When authoritarian leaders escalate efforts to remain in power, successful opposition movements anticipate and thwart this escalation, including through peaceful protests. In Ukraine’s 2004 election, Viktor Yushchenko, the charismatic opposition leader, appeared to anticipate that the ruling regime would doctor the results. Indeed, as voting unfolded, election monitors and the independent press reported widespread irregularities. Mr. Yushchenko filed an appeal with the Supreme Court and rallied his supporters. Hundreds of thousands of Ukrainians protested peacefully in Kyiv. Citing fraud, the Supreme Court invalidated the runoff and ordered a second vote in which the opposition triumphed.
But judges can help protect elections only if they are willing to uphold the law. After Brazil’s 2022 election, when it was announced that Jair Bolsonaro’s rival, Luiz Inácio Lula da Silva, had won, supporters of Mr. Bolsonaro set up roadblocks across the country in protest. Brazil’s supreme court swiftly ordered these roadblocks dismantled, and the country’s electoral court certified the result even as Mr. Bolsonaro refused to concede.
Successful democratic movements depend, above all, on courage. In the Philippines in 1986, when the longtime dictator Ferdinand Marcos called a snap election, the opposition leader Corazon Aquino rallied the nation, vote tabulators risked their livelihoods to expose rampant fraud and key Philippine military, diplomatic and religious officials broke with Marcos. More than a million citizens protested peacefully, including Catholic nuns who knelt in front of army tanks. In 1989, when Poland held its first semi-free elections in over four decades, millions of citizens living under Communist rule accepted the risks of attending opposition rallies, distributing pamphlets, and casting ballots in favor of the Solidarity movement. In both instances, the opposition ultimately prevailed.

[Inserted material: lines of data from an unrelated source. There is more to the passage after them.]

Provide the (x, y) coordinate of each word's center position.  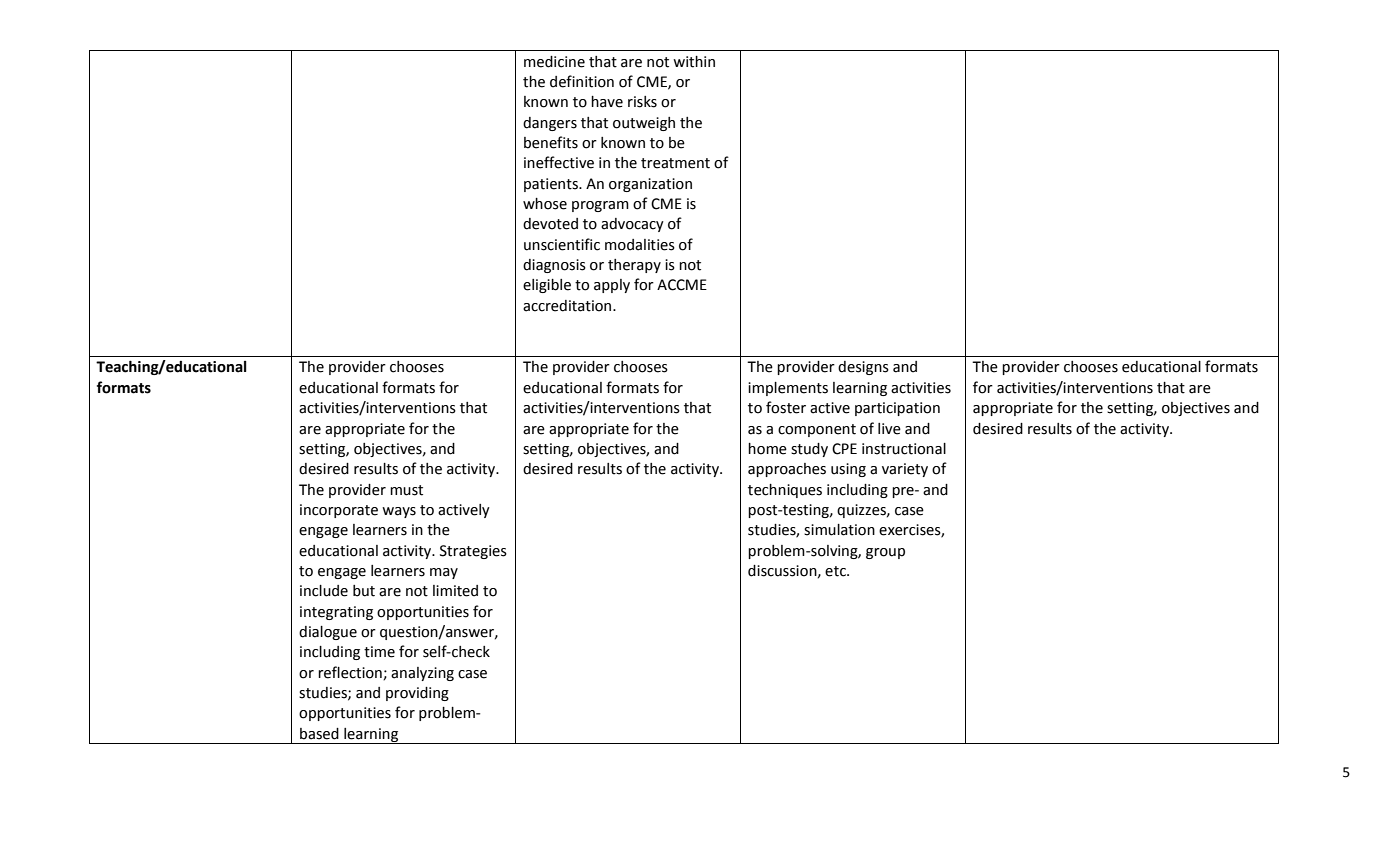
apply (612, 286)
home (767, 449)
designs (863, 368)
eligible (547, 286)
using (848, 470)
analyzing (422, 674)
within (694, 62)
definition (582, 81)
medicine (554, 62)
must (406, 490)
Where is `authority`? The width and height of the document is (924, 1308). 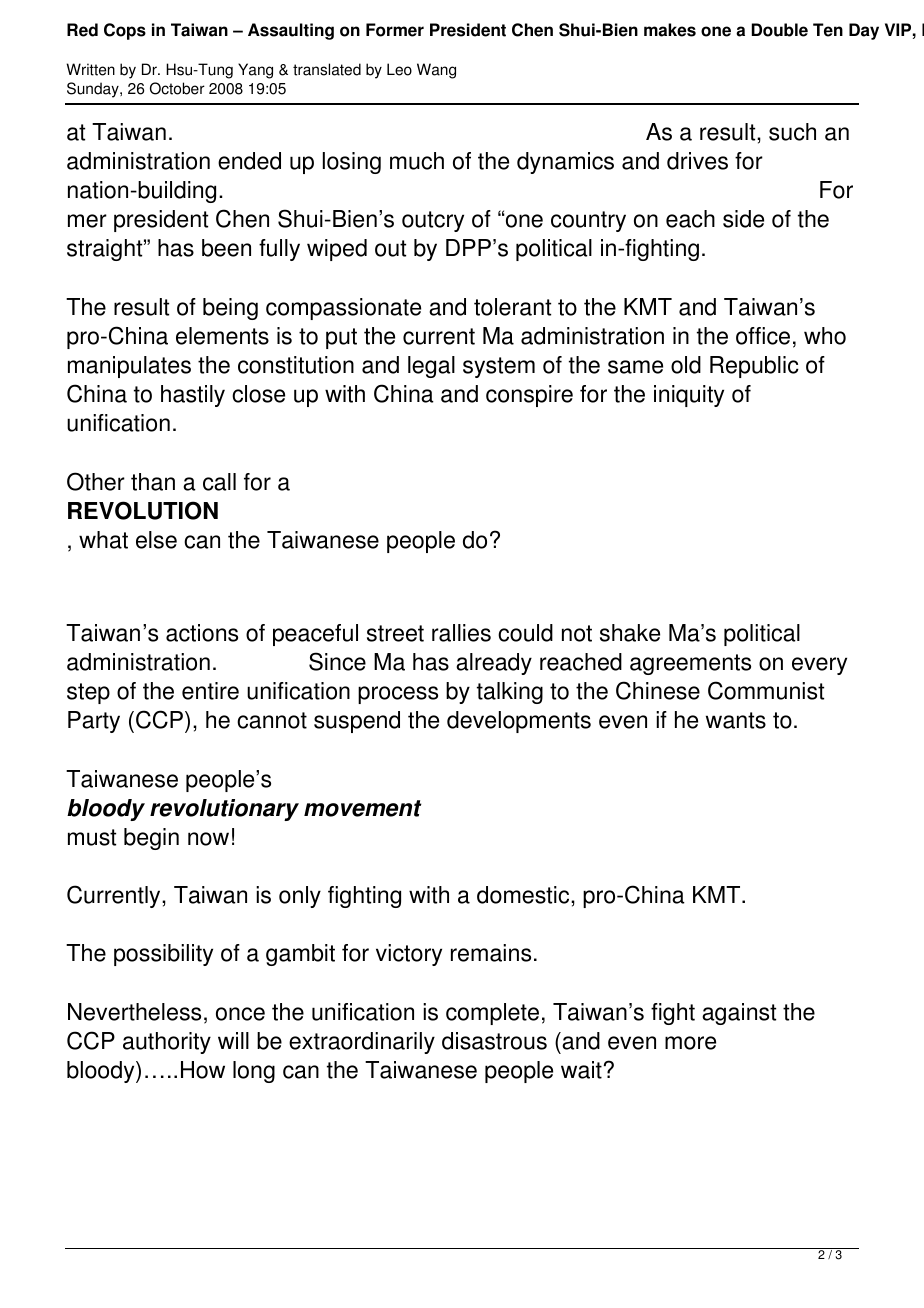
authority is located at coordinates (167, 1043).
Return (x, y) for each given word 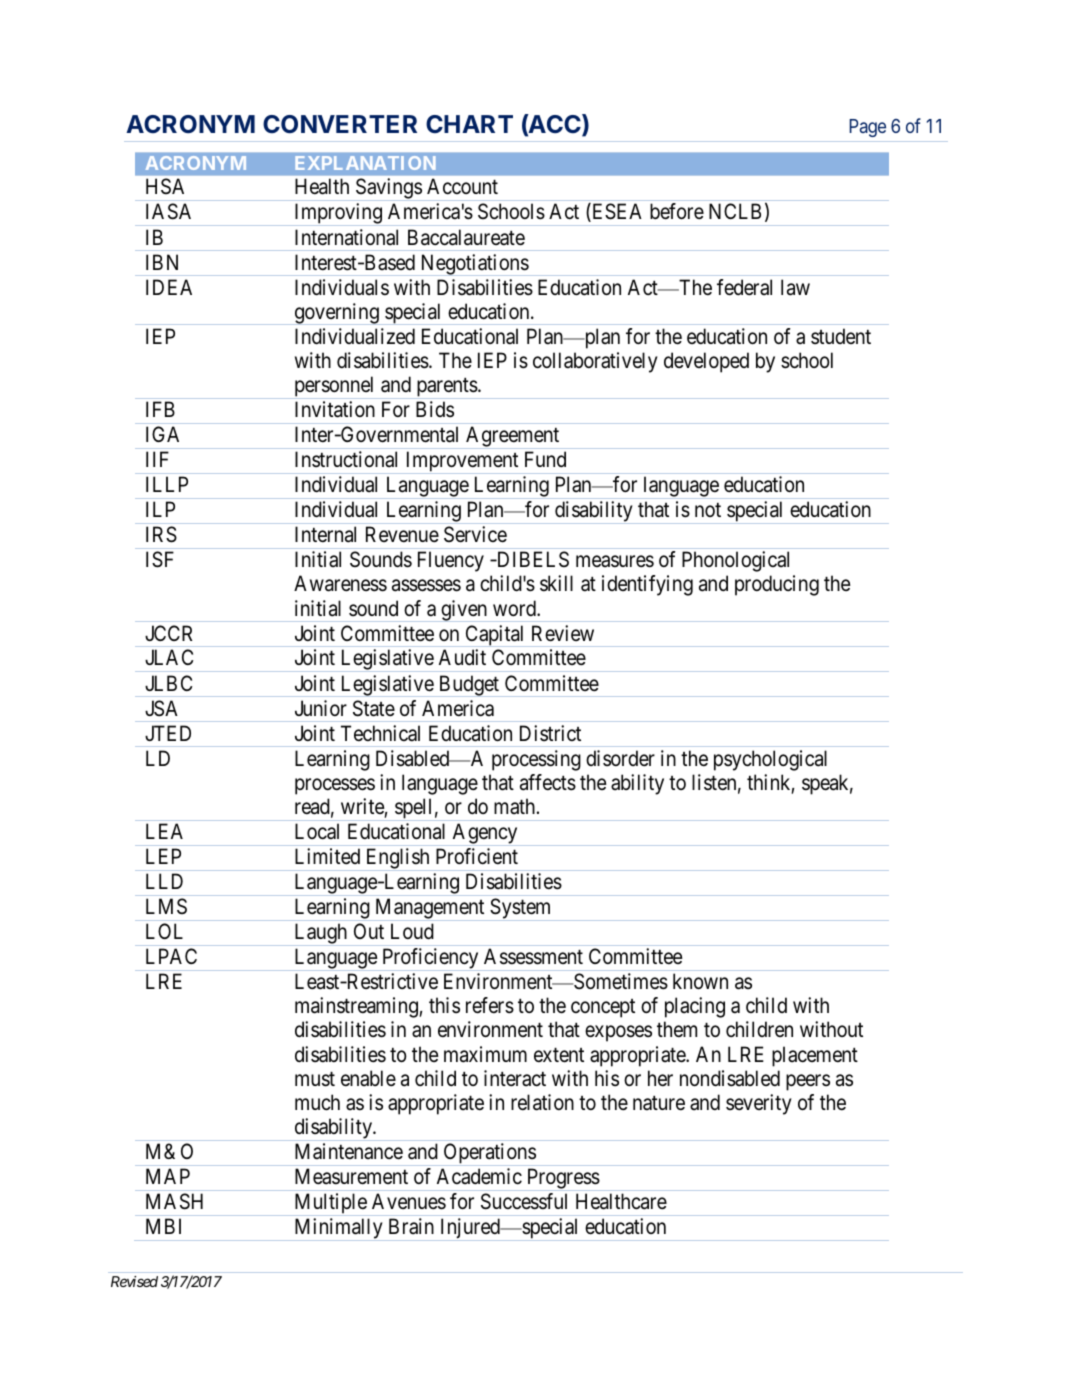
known (700, 981)
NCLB (735, 211)
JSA (161, 708)
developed (706, 362)
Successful (524, 1201)
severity (759, 1104)
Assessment (533, 956)
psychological (770, 760)
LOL (164, 931)
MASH (174, 1201)
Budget (469, 686)
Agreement (513, 437)
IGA (162, 434)
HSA (165, 186)
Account (462, 186)
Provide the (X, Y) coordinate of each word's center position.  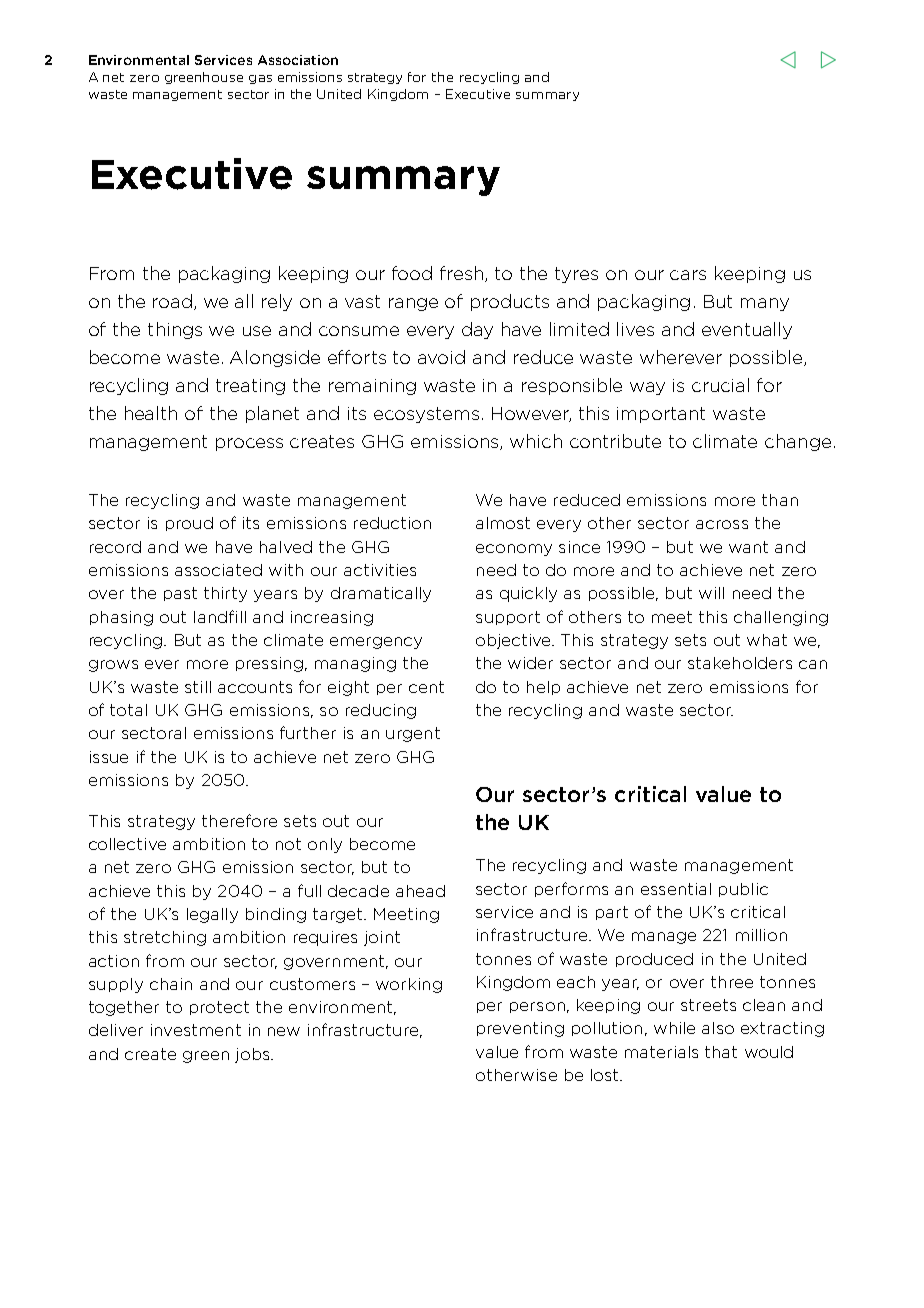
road (174, 302)
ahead (420, 891)
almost (503, 523)
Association (298, 60)
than (780, 500)
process (249, 444)
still (198, 687)
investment (196, 1030)
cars (688, 275)
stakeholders (740, 663)
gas (260, 79)
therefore (239, 820)
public (743, 890)
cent (426, 687)
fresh (463, 274)
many (765, 304)
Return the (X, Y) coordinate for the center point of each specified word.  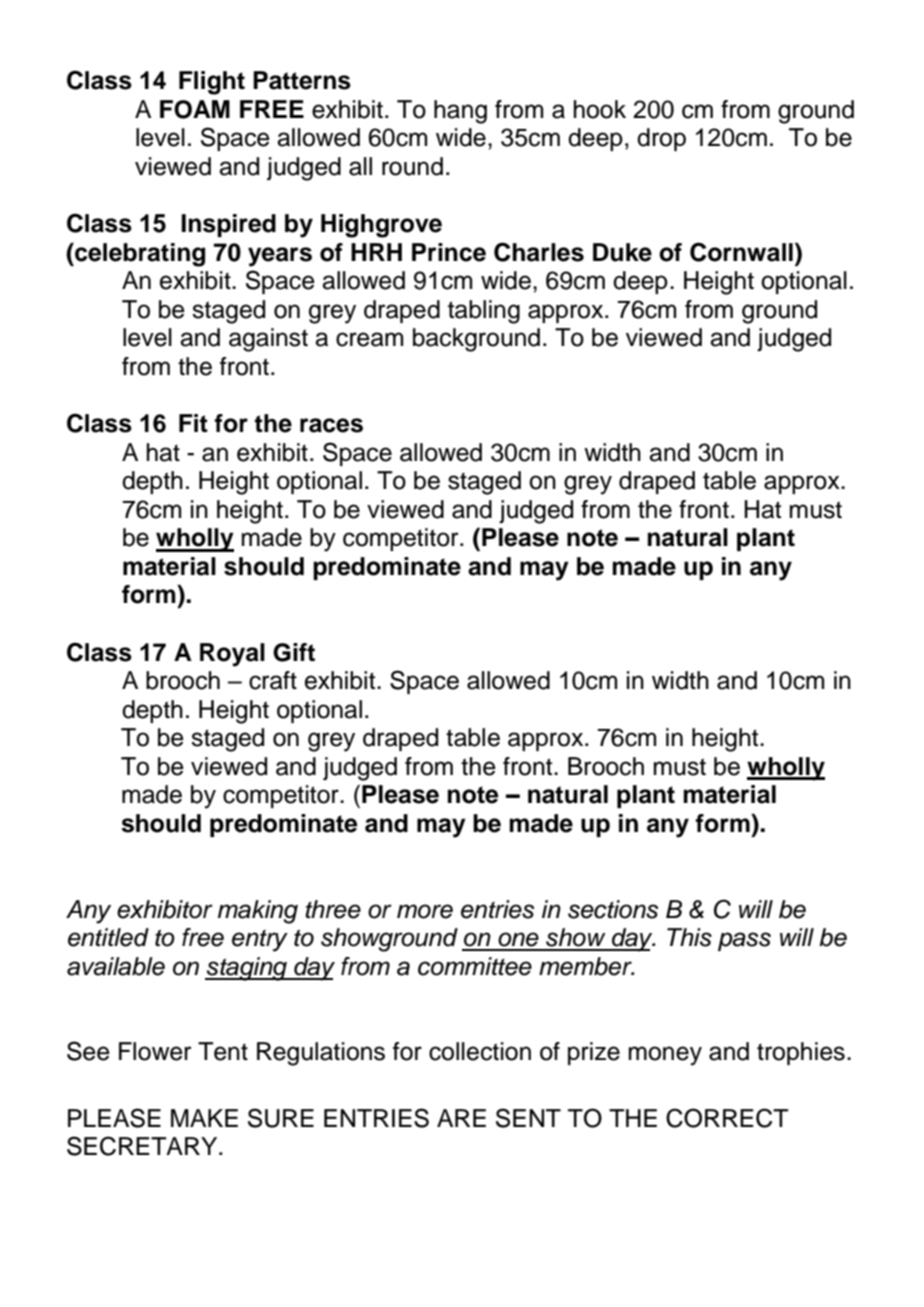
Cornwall (741, 252)
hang (460, 112)
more (425, 911)
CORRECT (727, 1118)
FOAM (195, 109)
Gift (294, 652)
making (258, 912)
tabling (484, 312)
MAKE (204, 1118)
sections (613, 909)
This (689, 937)
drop (661, 139)
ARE (461, 1118)
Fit (193, 423)
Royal (232, 655)
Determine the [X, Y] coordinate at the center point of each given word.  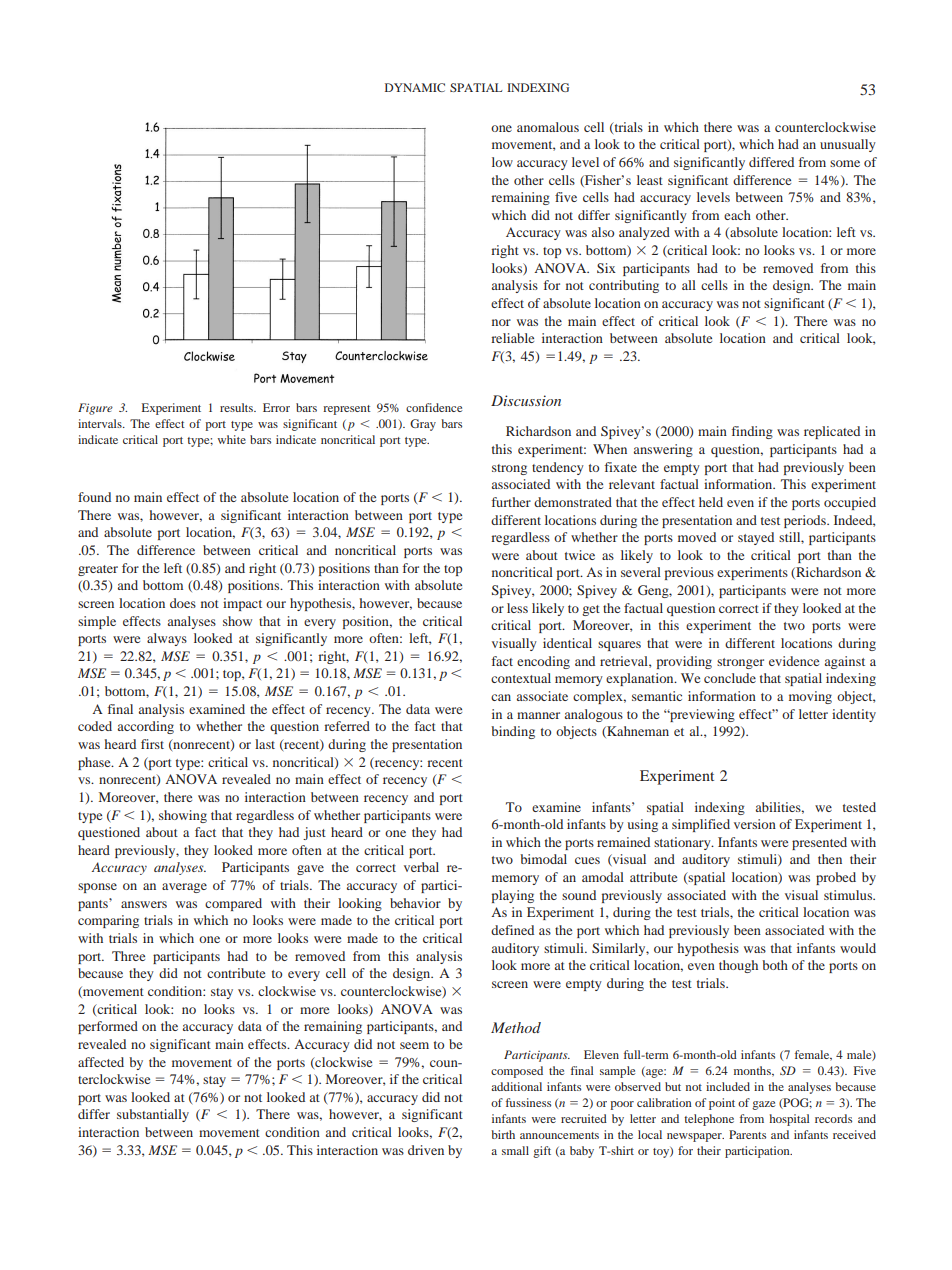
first [152, 744]
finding [752, 432]
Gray [423, 425]
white [232, 439]
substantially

Every citizen has a role to play in helping democratic movements succeed. Opposition figures need courage to unify and lead. Judges, business executives, lawyers and journalists need courage to withstand intimidation. Voters need courage to participate in elections, protest peacefully and act with agency rather than adapt to authoritarian rule. History can offer both guidance and hope: Authoritarians have lost elections before, and they will again.
David Shimer served on the National Security Council from 2021 until 2025, including as director for Eastern Europe and Ukraine and as director for Russian affairs. He is an adjunct senior research scholar at Columbia University’s School of International and Public Affairs and is the author of “Rigged: America, Russia, and One Hundred Years of Covert Electoral Interference.”